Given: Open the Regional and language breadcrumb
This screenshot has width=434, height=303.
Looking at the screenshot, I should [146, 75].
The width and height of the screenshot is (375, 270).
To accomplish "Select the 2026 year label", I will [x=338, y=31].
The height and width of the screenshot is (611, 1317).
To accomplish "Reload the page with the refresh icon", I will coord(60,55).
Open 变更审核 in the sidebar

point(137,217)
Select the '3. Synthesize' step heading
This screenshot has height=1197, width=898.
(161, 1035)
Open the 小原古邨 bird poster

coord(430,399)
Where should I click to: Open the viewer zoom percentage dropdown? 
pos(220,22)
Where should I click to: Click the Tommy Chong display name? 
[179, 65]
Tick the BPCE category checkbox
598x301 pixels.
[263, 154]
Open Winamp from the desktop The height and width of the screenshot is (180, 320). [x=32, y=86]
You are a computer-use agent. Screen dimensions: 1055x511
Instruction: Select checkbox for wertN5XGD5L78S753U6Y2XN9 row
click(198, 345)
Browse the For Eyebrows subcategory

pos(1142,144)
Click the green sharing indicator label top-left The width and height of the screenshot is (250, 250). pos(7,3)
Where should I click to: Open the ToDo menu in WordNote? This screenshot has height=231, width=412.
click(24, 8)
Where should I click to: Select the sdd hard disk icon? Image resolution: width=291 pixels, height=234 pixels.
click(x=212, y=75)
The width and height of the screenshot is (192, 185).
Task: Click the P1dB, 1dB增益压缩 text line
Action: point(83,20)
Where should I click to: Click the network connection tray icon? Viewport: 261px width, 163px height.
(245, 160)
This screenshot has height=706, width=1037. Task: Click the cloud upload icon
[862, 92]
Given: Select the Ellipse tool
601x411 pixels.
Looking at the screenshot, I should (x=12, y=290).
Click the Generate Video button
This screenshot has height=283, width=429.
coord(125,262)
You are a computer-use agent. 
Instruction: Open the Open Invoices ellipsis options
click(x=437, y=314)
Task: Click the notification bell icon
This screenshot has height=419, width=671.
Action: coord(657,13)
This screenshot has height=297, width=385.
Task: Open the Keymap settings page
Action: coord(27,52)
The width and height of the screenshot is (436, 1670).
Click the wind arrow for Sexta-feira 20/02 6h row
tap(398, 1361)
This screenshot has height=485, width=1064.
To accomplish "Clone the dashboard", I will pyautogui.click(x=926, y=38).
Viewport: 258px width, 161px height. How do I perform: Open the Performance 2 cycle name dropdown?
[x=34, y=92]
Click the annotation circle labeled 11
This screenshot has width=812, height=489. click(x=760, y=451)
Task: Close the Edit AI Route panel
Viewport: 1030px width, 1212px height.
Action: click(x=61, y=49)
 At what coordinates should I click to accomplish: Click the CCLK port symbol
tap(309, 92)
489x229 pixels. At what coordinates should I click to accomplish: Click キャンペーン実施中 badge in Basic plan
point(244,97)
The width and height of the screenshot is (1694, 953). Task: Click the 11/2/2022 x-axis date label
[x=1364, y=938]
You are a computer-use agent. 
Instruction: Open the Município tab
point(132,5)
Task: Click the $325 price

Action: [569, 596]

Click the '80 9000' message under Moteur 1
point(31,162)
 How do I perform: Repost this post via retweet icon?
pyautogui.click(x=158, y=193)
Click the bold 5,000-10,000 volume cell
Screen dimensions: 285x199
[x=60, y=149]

* Task description:
Copy out every line in the items above that contains the word "name".

* Answer:
Where should I click to: Click the Tommy Chong display name? 
Viewport: 258px width, 161px height. How do I perform: Open the Performance 2 cycle name dropdown?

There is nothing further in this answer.